Il giorno successivo, venerdì 5 giugno alle 17, l’attenzione si sposterà in piazza San Marco, al Negozio Olivetti. Qui il FAI organizza una visita speciale con Francesco Zanon, maestro fabbro che tra il 1957 e il 1958 collaborò con Carlo Scarpa alla realizzazione degli elementi metallici dello spazio.

L’incontro offrirà anche una dimostrazione dal vivo di alcuni particolari creati per il negozio. Lo spazio, affidato al FAI da Generali, conserva l’impostazione originaria pensata da Carlo Scarpa insieme ad Adriano Olivetti. In occasione dell’evento sarà visitabile pure la mostra “Hybrids. Leandro Erlich al Negozio Olivetti”. Anche in questo caso la partecipazione è a pagamento, con prenotazione richiesta.

Il legame con l’università e i luoghi di studio

L’appuntamento del 5 giugno si collega anche al workshop “Carlo Scarpa e l’officina Zanon”, promosso dall’Università Iuav di Venezia dal 27 aprile al 15 giugno 2026. Gli studenti avranno modo di confrontarsi con l’artigiano su un nodo decisivo dell’opera scarpiana: il rapporto tra ideazione progettuale e saper fare.

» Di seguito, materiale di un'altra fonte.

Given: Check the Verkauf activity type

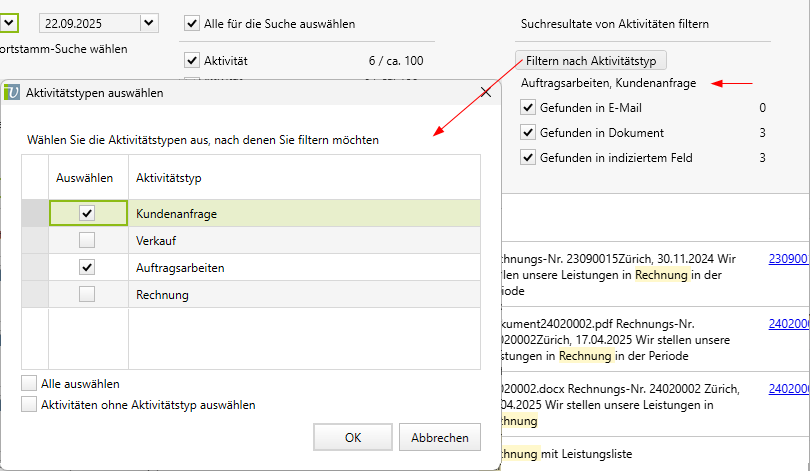Looking at the screenshot, I should [x=87, y=240].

Il seminario approfondisce proprio il dialogo tra l’architetto veneziano e i fabbri Zanon, la cui officina ha conservato nel tempo segni concreti di questa collaborazione. Un aspetto che aiuta a leggere meglio il metodo di Scarpa, sempre sospeso tra invenzione formale e precisione esecutiva.

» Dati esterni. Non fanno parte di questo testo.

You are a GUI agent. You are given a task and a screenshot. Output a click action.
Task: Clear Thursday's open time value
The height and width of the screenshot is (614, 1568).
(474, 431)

La chiusura della rassegna è prevista sabato 6 giugno a Ca’ Foscari, con visite guidate speciali all’Aula Baratto nell’ambito del Ca’ Foscari Tour. I gruppi partiranno dal cortile centrale di Palazzo Foscari alle 10, 10.40, 11.20 e 12, con un massimo di 25 partecipanti per turno.

Le visite saranno dedicate a uno degli ambienti più rappresentativi del lavoro di Scarpa, dove luce, arredi, materiali e dettagli costruttivi compongono una sintesi riconoscibile della sua poetica. La partecipazione è gratuita, senza prenotazione, fino a esaurimento dei posti. Per informazioni il riferimento indicato dagli organizzatori è il FAI-Negozio Olivetti di Venezia, in Piazza San Marco 101, telefono 0415228387.